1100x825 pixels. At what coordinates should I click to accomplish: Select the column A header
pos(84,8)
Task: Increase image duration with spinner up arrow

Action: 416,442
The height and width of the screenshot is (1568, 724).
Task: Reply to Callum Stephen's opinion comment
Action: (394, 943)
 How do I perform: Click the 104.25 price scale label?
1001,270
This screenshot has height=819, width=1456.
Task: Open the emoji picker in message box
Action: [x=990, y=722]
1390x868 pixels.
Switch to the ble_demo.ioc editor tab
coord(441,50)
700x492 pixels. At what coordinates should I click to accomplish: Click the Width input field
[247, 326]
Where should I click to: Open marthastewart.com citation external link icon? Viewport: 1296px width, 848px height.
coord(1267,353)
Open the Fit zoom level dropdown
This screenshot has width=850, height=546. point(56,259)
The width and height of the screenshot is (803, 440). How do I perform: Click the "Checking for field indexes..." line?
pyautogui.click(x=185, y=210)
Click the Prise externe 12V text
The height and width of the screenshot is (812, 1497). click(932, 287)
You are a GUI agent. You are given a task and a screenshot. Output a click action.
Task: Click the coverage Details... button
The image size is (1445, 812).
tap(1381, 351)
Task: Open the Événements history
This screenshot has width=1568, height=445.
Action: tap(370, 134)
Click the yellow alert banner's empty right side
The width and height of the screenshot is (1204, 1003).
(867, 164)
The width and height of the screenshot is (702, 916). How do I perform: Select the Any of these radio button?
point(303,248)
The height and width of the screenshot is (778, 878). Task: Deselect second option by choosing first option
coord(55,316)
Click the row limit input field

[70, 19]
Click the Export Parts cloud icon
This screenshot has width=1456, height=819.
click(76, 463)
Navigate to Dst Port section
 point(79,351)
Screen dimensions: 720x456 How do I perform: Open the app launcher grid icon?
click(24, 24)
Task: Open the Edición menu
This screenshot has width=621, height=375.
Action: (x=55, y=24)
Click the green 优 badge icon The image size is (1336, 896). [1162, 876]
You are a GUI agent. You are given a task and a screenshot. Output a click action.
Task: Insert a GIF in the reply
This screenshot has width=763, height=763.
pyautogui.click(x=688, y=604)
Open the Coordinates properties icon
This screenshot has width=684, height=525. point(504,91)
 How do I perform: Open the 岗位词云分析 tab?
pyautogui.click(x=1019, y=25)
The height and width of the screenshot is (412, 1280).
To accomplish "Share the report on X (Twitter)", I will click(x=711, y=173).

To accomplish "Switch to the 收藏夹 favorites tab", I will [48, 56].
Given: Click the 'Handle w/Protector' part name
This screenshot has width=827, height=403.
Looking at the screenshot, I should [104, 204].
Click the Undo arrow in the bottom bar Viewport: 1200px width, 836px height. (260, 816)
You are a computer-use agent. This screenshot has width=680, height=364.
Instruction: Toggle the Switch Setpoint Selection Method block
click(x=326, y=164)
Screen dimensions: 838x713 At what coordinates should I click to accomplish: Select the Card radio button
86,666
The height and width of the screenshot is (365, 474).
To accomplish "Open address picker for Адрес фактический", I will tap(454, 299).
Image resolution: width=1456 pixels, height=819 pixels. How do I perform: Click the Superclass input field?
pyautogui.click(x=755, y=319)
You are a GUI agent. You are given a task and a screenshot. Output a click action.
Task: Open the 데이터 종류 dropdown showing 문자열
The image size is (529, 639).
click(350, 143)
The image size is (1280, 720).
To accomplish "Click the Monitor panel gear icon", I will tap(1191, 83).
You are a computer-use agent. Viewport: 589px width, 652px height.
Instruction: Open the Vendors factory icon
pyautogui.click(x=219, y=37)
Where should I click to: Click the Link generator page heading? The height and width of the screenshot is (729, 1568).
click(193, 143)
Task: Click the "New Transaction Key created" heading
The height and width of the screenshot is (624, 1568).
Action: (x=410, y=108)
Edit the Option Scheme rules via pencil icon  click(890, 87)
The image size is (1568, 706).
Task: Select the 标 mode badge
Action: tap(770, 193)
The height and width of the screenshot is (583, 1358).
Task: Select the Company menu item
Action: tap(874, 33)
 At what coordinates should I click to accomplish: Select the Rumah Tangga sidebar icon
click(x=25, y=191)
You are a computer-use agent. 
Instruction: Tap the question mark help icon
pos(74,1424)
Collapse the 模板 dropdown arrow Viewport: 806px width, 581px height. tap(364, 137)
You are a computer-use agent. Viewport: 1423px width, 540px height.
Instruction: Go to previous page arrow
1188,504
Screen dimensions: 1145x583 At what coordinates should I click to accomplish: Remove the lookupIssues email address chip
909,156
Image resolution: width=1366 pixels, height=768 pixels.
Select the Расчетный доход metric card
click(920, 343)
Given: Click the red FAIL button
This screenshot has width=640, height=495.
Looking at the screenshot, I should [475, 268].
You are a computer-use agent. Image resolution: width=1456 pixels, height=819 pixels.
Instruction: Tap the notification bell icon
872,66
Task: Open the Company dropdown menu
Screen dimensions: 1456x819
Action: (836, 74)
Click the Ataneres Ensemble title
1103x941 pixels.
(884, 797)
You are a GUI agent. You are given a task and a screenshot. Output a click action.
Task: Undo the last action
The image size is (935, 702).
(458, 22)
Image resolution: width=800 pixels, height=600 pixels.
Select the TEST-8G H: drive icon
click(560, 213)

Task requirements: Set out every one of the records above as a Markdown table with the columns "Number" and "Text," putting each line in its own row and leaving out blank lines.

Reply to the exercise:
| Number | Text |
|---|---|
| 1 | 1100x825 pixels. At what coordinates should I click to accomplish: Select the column A header |
| 2 | pos(84,8) |
| 3 | Task: Increase image duration with spinner up arrow |
| 4 | Action: 416,442 |
| 5 | The height and width of the screenshot is (1568, 724). |
| 6 | Task: Reply to Callum Stephen's opinion comment |
| 7 | Action: (394, 943) |
| 8 |  How do I perform: Click the 104.25 price scale label? |
| 9 | 1001,270 |
| 10 | This screenshot has height=819, width=1456. |
| 11 | Task: Open the emoji picker in message box |
| 12 | Action: [x=990, y=722] |
| 13 | 1390x868 pixels. |
| 14 | Switch to the ble_demo.ioc editor tab |
| 15 | coord(441,50) |
| 16 | 700x492 pixels. At what coordinates should I click to accomplish: Click the Width input field |
| 17 | [247, 326] |
| 18 | Where should I click to: Open marthastewart.com citation external link icon? Viewport: 1296px width, 848px height. |
| 19 | coord(1267,353) |
| 20 | Open the Fit zoom level dropdown |
| 21 | This screenshot has width=850, height=546. point(56,259) |
| 22 | The width and height of the screenshot is (803, 440). How do I perform: Click the "Checking for field indexes..." line? |
| 23 | pyautogui.click(x=185, y=210) |
| 24 | Click the Prise externe 12V text |
| 25 | The height and width of the screenshot is (812, 1497). click(932, 287) |
| 26 | You are a GUI agent. You are given a task and a screenshot. Output a click action. |
| 27 | Task: Click the coverage Details... button |
| 28 | The image size is (1445, 812). |
| 29 | tap(1381, 351) |
| 30 | Task: Open the Événements history |
| 31 | This screenshot has width=1568, height=445. |
| 32 | Action: tap(370, 134) |
| 33 | Click the yellow alert banner's empty right side |
| 34 | The width and height of the screenshot is (1204, 1003). |
| 35 | (867, 164) |
| 36 | The width and height of the screenshot is (702, 916). How do I perform: Select the Any of these radio button? |
| 37 | point(303,248) |
| 38 | The height and width of the screenshot is (778, 878). Task: Deselect second option by choosing first option |
| 39 | coord(55,316) |
| 40 | Click the row limit input field |
| 41 | [70, 19] |
| 42 | Click the Export Parts cloud icon |
| 43 | This screenshot has width=1456, height=819. |
| 44 | click(76, 463) |
| 45 | Navigate to Dst Port section |
| 46 |  point(79,351) |
| 47 | Screen dimensions: 720x456 How do I perform: Open the app launcher grid icon? |
| 48 | click(24, 24) |
| 49 | Task: Open the Edición menu |
| 50 | This screenshot has width=621, height=375. |
| 51 | Action: (x=55, y=24) |
| 52 | Click the green 优 badge icon The image size is (1336, 896). [1162, 876] |
| 53 | You are a GUI agent. You are given a task and a screenshot. Output a click action. |
| 54 | Task: Insert a GIF in the reply |
| 55 | This screenshot has width=763, height=763. |
| 56 | pyautogui.click(x=688, y=604) |
| 57 | Open the Coordinates properties icon |
| 58 | This screenshot has width=684, height=525. point(504,91) |
| 59 |  How do I perform: Open the 岗位词云分析 tab? |
| 60 | pyautogui.click(x=1019, y=25) |
| 61 | The height and width of the screenshot is (412, 1280). |
| 62 | To accomplish "Share the report on X (Twitter)", I will click(x=711, y=173). |
| 63 | To accomplish "Switch to the 收藏夹 favorites tab", I will [48, 56]. |
| 64 | Given: Click the 'Handle w/Protector' part name |
| 65 | This screenshot has width=827, height=403. |
| 66 | Looking at the screenshot, I should [104, 204]. |
| 67 | Click the Undo arrow in the bottom bar Viewport: 1200px width, 836px height. (260, 816) |
| 68 | You are a computer-use agent. This screenshot has width=680, height=364. |
| 69 | Instruction: Toggle the Switch Setpoint Selection Method block |
| 70 | click(x=326, y=164) |
| 71 | Screen dimensions: 838x713 At what coordinates should I click to accomplish: Select the Card radio button |
| 72 | 86,666 |
| 73 | The height and width of the screenshot is (365, 474). |
| 74 | To accomplish "Open address picker for Адрес фактический", I will tap(454, 299). |
| 75 | Image resolution: width=1456 pixels, height=819 pixels. How do I perform: Click the Superclass input field? |
| 76 | pyautogui.click(x=755, y=319) |
| 77 | You are a GUI agent. You are given a task and a screenshot. Output a click action. |
| 78 | Task: Open the 데이터 종류 dropdown showing 문자열 |
| 79 | The image size is (529, 639). |
| 80 | click(350, 143) |
| 81 | The image size is (1280, 720). |
| 82 | To accomplish "Click the Monitor panel gear icon", I will tap(1191, 83). |
| 83 | You are a computer-use agent. Viewport: 589px width, 652px height. |
| 84 | Instruction: Open the Vendors factory icon |
| 85 | pyautogui.click(x=219, y=37) |
| 86 | Where should I click to: Click the Link generator page heading? The height and width of the screenshot is (729, 1568). |
| 87 | click(193, 143) |
| 88 | Task: Click the "New Transaction Key created" heading |
| 89 | The height and width of the screenshot is (624, 1568). |
| 90 | Action: (x=410, y=108) |
| 91 | Edit the Option Scheme rules via pencil icon  click(890, 87) |
| 92 | The image size is (1568, 706). |
| 93 | Task: Select the 标 mode badge |
| 94 | Action: tap(770, 193) |
| 95 | The height and width of the screenshot is (583, 1358). |
| 96 | Task: Select the Company menu item |
| 97 | Action: tap(874, 33) |
| 98 |  At what coordinates should I click to accomplish: Select the Rumah Tangga sidebar icon |
| 99 | click(x=25, y=191) |
| 100 | You are a computer-use agent.  |
| 101 | Instruction: Tap the question mark help icon |
| 102 | pos(74,1424) |
| 103 | Collapse the 模板 dropdown arrow Viewport: 806px width, 581px height. tap(364, 137) |
| 104 | You are a computer-use agent. Viewport: 1423px width, 540px height. |
| 105 | Instruction: Go to previous page arrow |
| 106 | 1188,504 |
| 107 | Screen dimensions: 1145x583 At what coordinates should I click to accomplish: Remove the lookupIssues email address chip |
| 108 | 909,156 |
| 109 | Image resolution: width=1366 pixels, height=768 pixels. |
| 110 | Select the Расчетный доход metric card |
| 111 | click(920, 343) |
| 112 | Given: Click the red FAIL button |
| 113 | This screenshot has width=640, height=495. |
| 114 | Looking at the screenshot, I should [475, 268]. |
| 115 | You are a computer-use agent. Image resolution: width=1456 pixels, height=819 pixels. |
| 116 | Instruction: Tap the notification bell icon |
| 117 | 872,66 |
| 118 | Task: Open the Company dropdown menu |
| 119 | Screen dimensions: 1456x819 |
| 120 | Action: (836, 74) |
| 121 | Click the Ataneres Ensemble title |
| 122 | 1103x941 pixels. |
| 123 | (884, 797) |
| 124 | You are a GUI agent. You are given a task and a screenshot. Output a click action. |
| 125 | Task: Undo the last action |
| 126 | The image size is (935, 702). |
| 127 | (458, 22) |
| 128 | Image resolution: width=800 pixels, height=600 pixels. |
| 129 | Select the TEST-8G H: drive icon |
| 130 | click(560, 213) |